Впрочем, деньги ее не интересовали. Она так и сказала: «Деньги я презираю. Вот если бы вы предложили мне выйти за вас замуж, я бы не пошла, потому что вы богаты. Между нами стоят ваши деньги. Деньги и брак – это мещанство». Я тогда сильно расстроился, потому что именно это и собирался ей предложить. Свое сердце и кошелек. «Личное счастье невозможно, – продолжала она, – пока вокруг торжествует темное царство». Оказалось, что она ненавидит темное царство не только на сцене, но и в жизни. Я в этом убедился, когда кочуя за ней по компаниям и кружкам, очутился на сходке социалистов. Анну встретили там как старую знакомую. Долго обсуждали новую статью Плеханова. Галдели и ругались так, что было слышно на улице. Я боялся, как бы соседи городового не вызвали. Дали слово Анне. Она произнесла пламенную речь о бесправии женщин. Получилось не хуже, чем на сцене. Через неделю я и сам участвовал в дебатах. Рассуждал о прогрессе и об отсталости. Хотя, конечно, основное мое участие сводилось к финансированию различных инициатив. Неожиданно, моя персона стала предметом серьезного спора между фракциями. Можно ли меня считать полноправным членом партии или я всего лишь сочувствующий. Сторонники строго устава требовали от члена партии реальной революционной деятельности, то есть фактически нелегальной. Они ссылались на постановление какого-то съезда и авторитет какого-то старика. Сторонники широкого охвата считали членом партии всякого разделяющего идеи. «Хорош социалист! – исходила желчью партия строгих, тыкая в меня пальцем, – владелец заводов и фабрик, где рабочие угнетаются 11 часов в сутки!» «Нельзя закрывать двери перед желающими вступить в партию, – защищалась партия мягких, – иначе партия превратится в закрытую секту, а не в массовую политическую силу». Провели голосование. Строгих оказалось большинство. Мне стало обидно: люди ели мои пирожные, а своим меня все равно не считали. Анна со скорбным лицом присоединилась к большинству. «Ты должен доказать свою верность партии, – торжественно заявила она, и добавила чуть тише, – если хочешь остаться… с… нами». «И как я должен доказать свою верность?» – спросил я, глядя прямо ей в глаза. Она молчала. Тут из за ее плеча раздался голос: « Восьмичасовой рабочий день».

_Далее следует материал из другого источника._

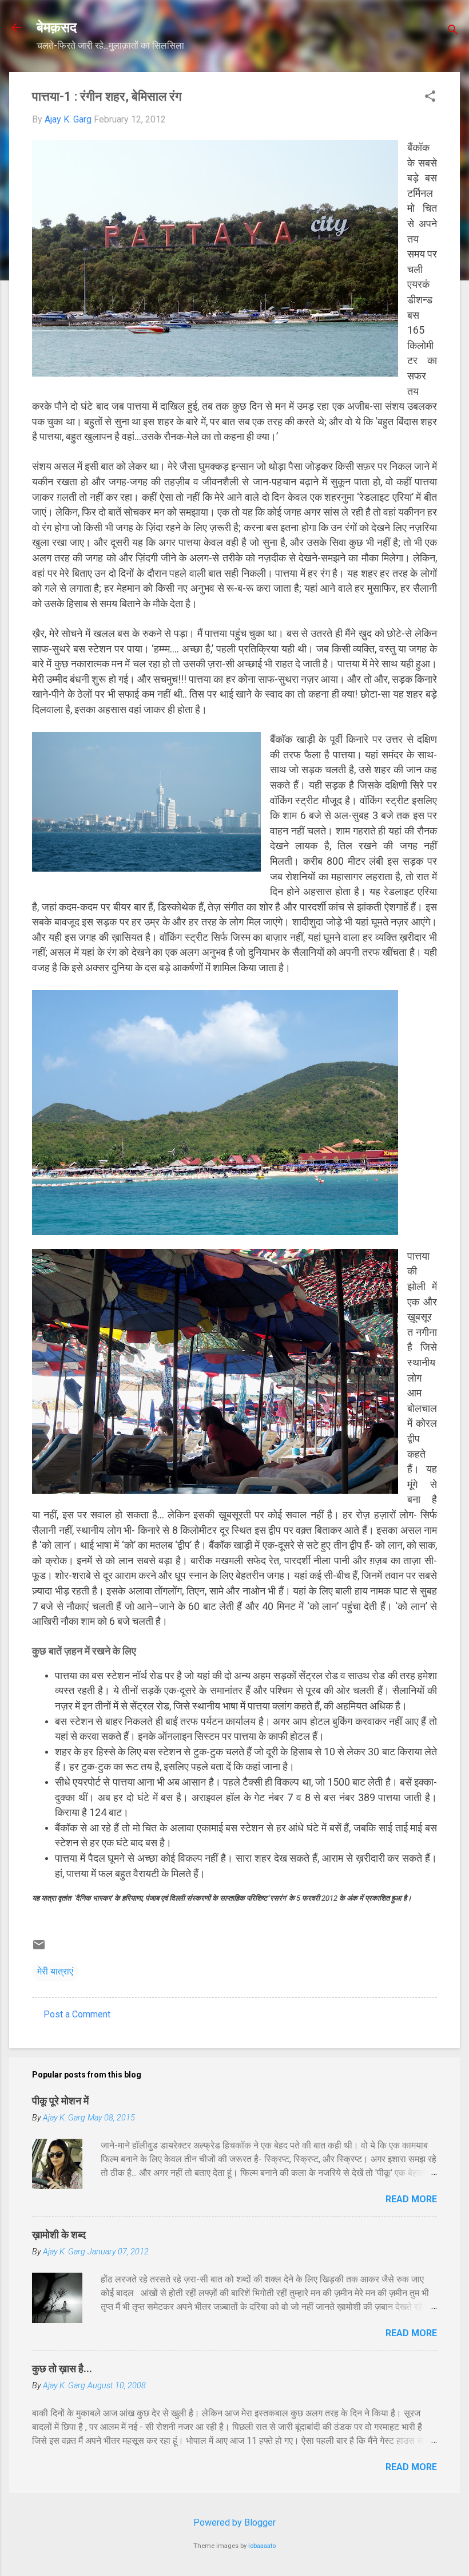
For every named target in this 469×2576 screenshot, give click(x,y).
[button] (430, 97)
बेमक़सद (57, 27)
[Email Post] (39, 1948)
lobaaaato (262, 2546)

«Восьмичасовой рабочий день!» – вырвалось у меня. «Господь с вами, дорогие товарищи! Я не хозяин фабрик – это раз! И любая фабрика разорится от такого короткого рабочего дня – это два!» «Что я говорил?! – взвизгнул один из строгих, – Вот и открылась его классовая сущность! Эксплуататор в овечьей шкуре. Никакие личные предпочтения не устоят перед классовыми интересами. Это марксизм. Наука». «А как же Фридрих Энгельс? – вступилась за меня Анна, – У него тоже была фабрика. Или вы считаете, что Энгельс не достоин быть членом нашей партии?!» «Товарищи, – продолжала она, – я ручаюсь за этого человека! Дайте ему шанс». Она была взволнована и прекрасна. Я залюбовался ею. Собственно, все залюбовались. После заседания, она взяла меня под руку. Впервые. Мы шли по улице, как муж и жена.

Не знаю, как описать свои чувства, доктор. С одной стороны, я ощущал тепло ее руки, от которого сам чуть не таял. С другой, меня охватывал страх перед тем, что меня ждет впереди. Как в детстве, когда крадешься ночью куда-нибудь… Ты умираешь со страху, но сгораешь от любопытства. Тебе жутко и сладко одновременно. Сладко до судорог…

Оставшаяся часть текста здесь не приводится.